La doctrina de la Iglesia prohíbe eliminar el feto, por ser –según ella- un humano inocente e indefenso, persona desde su concepción cuya vida le viene de Dios. Abortar es, pues, asesinar. Al extremo, la madre deberá sacrificar su derecho a la vida al derecho a la vida del feto. Aún en casos de violación, malformación del feto y peligro de muerte para la mujer. Como se observa en el sistemático boicot del aborto terapéutico que los extremistas ejercen en Colombia. Pero otra versión de la teología católica justifica el aborto en legítima defensa de la vida de la madre. Y comparte la teoría de que el feto sólo deviene persona cuando su sistema neurocerebral se ha desarrollado, no al momento de la concepción. Si la bellota no es todavía roble, tampoco el cigoto es persona. La Corte Interamericana de Derechos Humanos acaba de estipular que al embrión no le asisten aquellos derechos, pues ellos se concibieron para personas nacidas. Y el derecho a la vida se adquiere con el desarrollo del feto, cuando éste pasa de simple organismo vivo a persona humana y autónoma.
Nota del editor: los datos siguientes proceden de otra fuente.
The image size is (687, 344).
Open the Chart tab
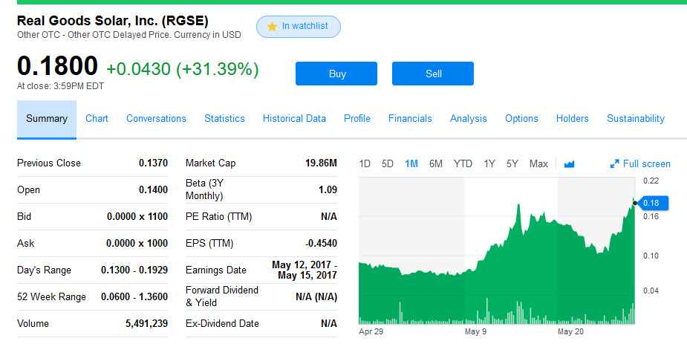(97, 119)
Decisión trascendental que remarca el choque de posiciones en el seno de la Iglesia. Por un lado, Pio XI no justifica el “asesinato directo del inocente” aunque comprometa la vida de la madre (Encíclica sobre el matrimonio cristino). Y en Carta a la Sociedad Católica de Comadronas, escribe Pío XII: El feto “recibe el derecho a la vida directamente de Dios. Por consiguiente, no existe hombre, ni autoridad humana, ni ciencia, ni indicación médica, eugenética, social, económica o moral que (permita disponer de la vida) de un inocente”. Por otro lado, el Catecismo Católico prohíbe matar a un inocente, pues la vida humana es sagrada, creación divina. Pero admite excepciones como la de la legítima defensa. Ya en este espacio citábamos el Artículo 2264 que consagra el amor a sí mismo como principio esencial de la moralidad, de donde se desprende el legítimo derecho de hacer respetar la vida propia. No es homicida el que por defender su vida se ve obligado a eliminar a su agresor. El Código de Derecho Canónico señala atenuantes para la persona que así actúa, si movida por el miedo o por necesidad o para evitar un perjuicio grave. No es la vida un absoluto que peda resolverse en blanco o negro. Para el caso del aborto, sólo cuenta la conciencia de la mujer.
La moral privada del aborto cobra dimensión social y de salud pública. De allí la importancia de la controversia ideológica. Manifestaciones al canto, el irresponsable recurso al aborto como medio de control natal. O, en el extremo opuesto, el sabotaje al aborto terapéutico que se resuelve en práctica clandestina y es causa de muerte de miles de mujeres acorraladas por la pobreza y la violencia. En el trasfondo, el pugilato entre posiciones encontradas a las cuales no escapa la Iglesia. Bien haría ella en reconocerlo, si aspira a sobrevivir como institución espiritual para un mundo de carne y hueso.